The Crown star fronted the film, a directorial debut for actress-turned director Maggie Gyllenhaal, as a middle-aged professor Leda Caruso (Coleman) heads on holiday by herself to Greece. 

Her peaceful holiday is interrupted by a rambunctious Italian-American family, among whom is a beautiful but mysterious young woman called Nina (Dakota Johnson). 

Viewers are taken along on Leda’s journey following a disturbing incident, which sees the professor acting out unpredictably and leads to the flashback of her own personal backstory as a young woman, played by Jessie Buckley. 

The two-hour-long film was released on New Year’s Day, and now fans are trying to discover what really happened at the end.

Warning: Spoilers for The Lost Daughter in the rest of this article.

The Lost Daughter ending:

Throughout the film The Lost Daughter, Leda admires Nina as a young mother who is struggling with her daughter, Elena.

When Elena went missing for a short amount of time on the beach, Leda stole the young girl’s toy doll. 

This upset the small child during their trip to Greece and caused Nina’s family to relentlessly search for the doll and even post “missing” posters for the toy.

Leda then reminisced about her own struggles with her daughters Bianca and Martha while she had the doll hidden in her apartment. 

Leda found out that Nina is having a love affair with a member of the resort staff, Will (Paul Mescal), but keeps their affair under wraps and even lends her room out to the pair for obvious reasons.

Nina naturally fears the worst if her husband Toni (Oliver Jackson-Cohen) was to find out about her affair, but it’s suggested that he’s involved in criminal activities and could be capable of killing her.

During an argument in Leda’s flat, the professor says she’s an “unnatural mother”, while she opens up about the emotional struggles that come with motherhood. Leda then admits to stealing Nina’s child’s doll and uses the excuse that she was just “playing”. 

This causes Nina to flip out furiously and stab Leda in her stomach with the hatpin that Leda bought and gave to her earlier in the film. Nina quickly leaves Leda’s apartment while Leda deals with the blood from her wound. 

Shortly after, Leda packs up her belongings and escapes the resort. However, she gets out of the car as she leaves and stumbles onto the beach where she collapses.

Miraculously, she wakes up the next morning to the sound of crashing waves on the shore and gets a phone call from her children who are relieved to find out she is alive after fearing the worst.
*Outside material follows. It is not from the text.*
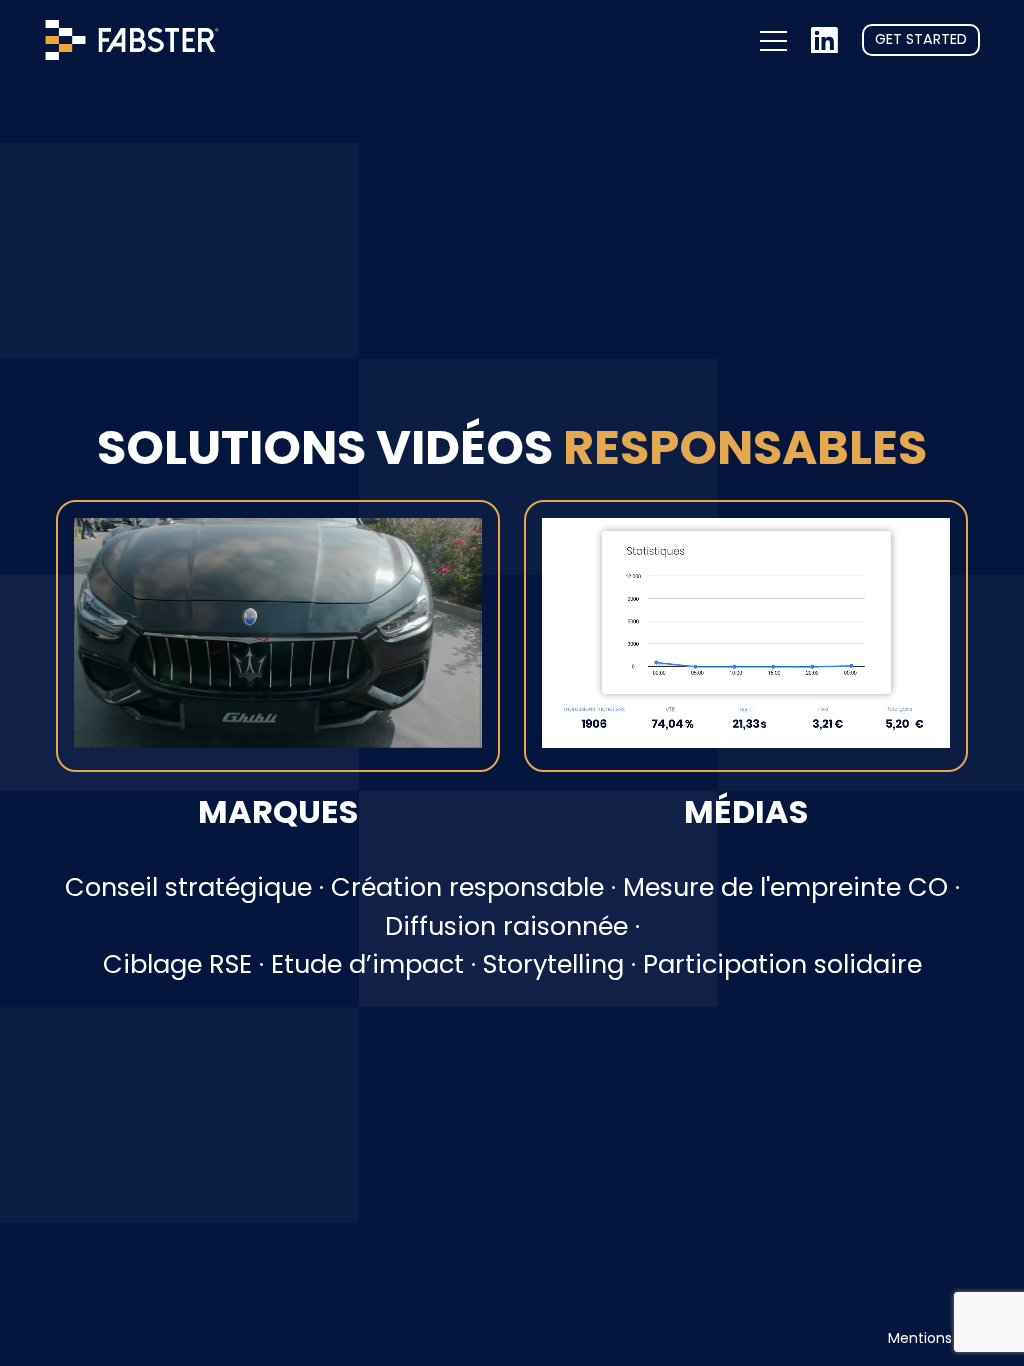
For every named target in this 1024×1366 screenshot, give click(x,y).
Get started (921, 39)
The call is portrayed alongside shots of her touching her wound before she corrects her daughters: “No, I’m alive, actually.”

She then peels an orange using the same snake-like motions she performed to open the fruit when Bianca and Martha were younger. 

She replies to her daughters, “Go on, tell me all about it.”

We are then immersed in a final flashback, to when Leda peels open an orange with her daughters while they whisper: “Peel it like a snake, don’t let it break.”

In the credits, we then see Leda sitting on the beach peeling the orange while still on the phone.